Confortable, élégant, amusant, facile, le Gaya Incroyable corrige presque tous les défauts de son aîné. Mais à 1 000 € de plus, nous pardonnons moins la transmission sous-dimensionnée et le bruit persistant du moteur. Le produit reste cependant un excellent choix dont l'adoption reposera désormais plus sur le coup de cœur que sur le pragmatisme financier.
C’est en mars 2023 que j’ai essayé le premier modèle de vélo Gaya. Le premier contact fut agréable, assez surprenant dans l’approche, assez agréable dans l’accessibilité aux débutants, et ce, malgré pas mal de défauts inhérents à une première version. Imperfections corrigées en partie au fil des années. Un détail ? Pas réellement, mais nous y reviendrons après. Bref, la jeune marque française était à l’écoute de ses clients et des journalistes. Le premier modèle de Gaya, éponyme, a donc été amélioré 2 ans durant.
Autant dire que j’étais curieux de voir leur nouveau vélo. Car l’Incroyable (c’est son nom) n’a gardé du premier que son identité marquée. Tout le reste est nouveau, y compris le nom, un tantinet prétentieux quand on joue dans la cour des grands comme Tern (par exemple) en termes de tarif.
Une fois n’est pas coutume, nous allons commencer par les différences entre les deux versions, car la première sera toujours commercialisée. Le cadre fin, arrondi, organique, au tube diagonal en col de cygne a laissé place à un cadre plus massif et rectangulaire et toujours en col de cygne. L’idée étant de cacher le câblage au maximum et d’accroître la rigidité. Notre avis : avoir le vélo entre les jambes, pieds à terre, reste délicat compte tenu du poids. La béquille est impérative à placer. D’ailleurs, la manipulation à l’arrêt n’est pas des plus simples. En cause, le poids de presque 40 kg avec la batterie (et sans les enfants). Cela génère une belle inertie à la manœuvre.

-- -- --

EXERCICE PROPOSÉ 1
Recopiez fidèlement le passage de l'extrait sur le vélo Gaya qui s'ouvre sur les mots contenant "C’est en mars" et se termine par "2 ans durant.".
EXERCICE PROPOSÉ 2
Selon l'extrait sur le vélo Gaya, pourquoi l'essai commence-t-il cette fois par les différences entre les deux versions ?
Les lignes enregistrées ne sont pas nécessaires pour ce travail.

(Lignes extraites)
-- -- --

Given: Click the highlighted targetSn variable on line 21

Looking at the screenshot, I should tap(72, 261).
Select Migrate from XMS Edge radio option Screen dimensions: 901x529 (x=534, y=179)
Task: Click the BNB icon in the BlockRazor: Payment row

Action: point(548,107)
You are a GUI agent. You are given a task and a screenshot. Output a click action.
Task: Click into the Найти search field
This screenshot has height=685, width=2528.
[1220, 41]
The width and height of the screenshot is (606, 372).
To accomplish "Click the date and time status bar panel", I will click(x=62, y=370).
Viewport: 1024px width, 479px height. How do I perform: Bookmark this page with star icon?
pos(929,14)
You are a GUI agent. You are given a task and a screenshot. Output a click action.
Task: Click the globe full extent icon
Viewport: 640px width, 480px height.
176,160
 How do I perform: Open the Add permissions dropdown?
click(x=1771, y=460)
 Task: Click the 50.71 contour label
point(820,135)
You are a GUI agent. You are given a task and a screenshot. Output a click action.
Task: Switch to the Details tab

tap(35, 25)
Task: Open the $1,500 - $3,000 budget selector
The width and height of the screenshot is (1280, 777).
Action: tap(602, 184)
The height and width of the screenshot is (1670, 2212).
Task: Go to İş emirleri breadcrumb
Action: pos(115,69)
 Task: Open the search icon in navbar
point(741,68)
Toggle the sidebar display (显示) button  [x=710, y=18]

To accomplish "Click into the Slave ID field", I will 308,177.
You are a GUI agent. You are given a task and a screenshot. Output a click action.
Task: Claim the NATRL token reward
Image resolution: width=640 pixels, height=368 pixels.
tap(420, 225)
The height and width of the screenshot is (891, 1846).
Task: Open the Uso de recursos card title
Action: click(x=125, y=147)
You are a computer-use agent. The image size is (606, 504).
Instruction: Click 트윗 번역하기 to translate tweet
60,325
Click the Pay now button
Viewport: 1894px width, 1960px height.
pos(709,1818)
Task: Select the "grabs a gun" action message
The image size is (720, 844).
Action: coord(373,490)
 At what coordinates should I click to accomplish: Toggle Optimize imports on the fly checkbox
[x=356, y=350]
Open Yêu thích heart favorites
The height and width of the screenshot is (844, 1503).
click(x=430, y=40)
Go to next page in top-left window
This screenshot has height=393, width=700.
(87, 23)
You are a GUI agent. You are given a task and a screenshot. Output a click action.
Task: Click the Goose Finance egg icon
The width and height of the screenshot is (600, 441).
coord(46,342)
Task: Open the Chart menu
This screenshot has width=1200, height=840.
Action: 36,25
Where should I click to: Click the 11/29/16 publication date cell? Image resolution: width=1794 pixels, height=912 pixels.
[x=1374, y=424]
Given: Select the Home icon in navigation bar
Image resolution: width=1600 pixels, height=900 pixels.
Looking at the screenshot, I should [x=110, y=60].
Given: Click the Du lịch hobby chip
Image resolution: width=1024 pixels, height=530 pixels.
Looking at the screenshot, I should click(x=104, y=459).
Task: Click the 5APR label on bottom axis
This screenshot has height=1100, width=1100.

-- -- --

RÉPONSE RÉDIGÉE 1
C’est en mars 2023 que j’ai essayé le premier modèle de vélo Gaya. Le premier contact fut agréable, assez surprenant dans l’approche, assez agréable dans l’accessibilité aux débutants, et ce, malgré pas mal de défauts inhérents à une première version. Imperfections corrigées en partie au fil des années. Un détail ? Pas réellement, mais nous y reviendrons après. Bref, la jeune marque française était à l’écoute de ses clients et des journalistes. Le premier modèle de Gaya, éponyme, a donc été amélioré 2 ans durant.

RÉPONSE RÉDIGÉE 2
L'essai commence par les différences entre les deux versions parce que la première version sera toujours commercialisée.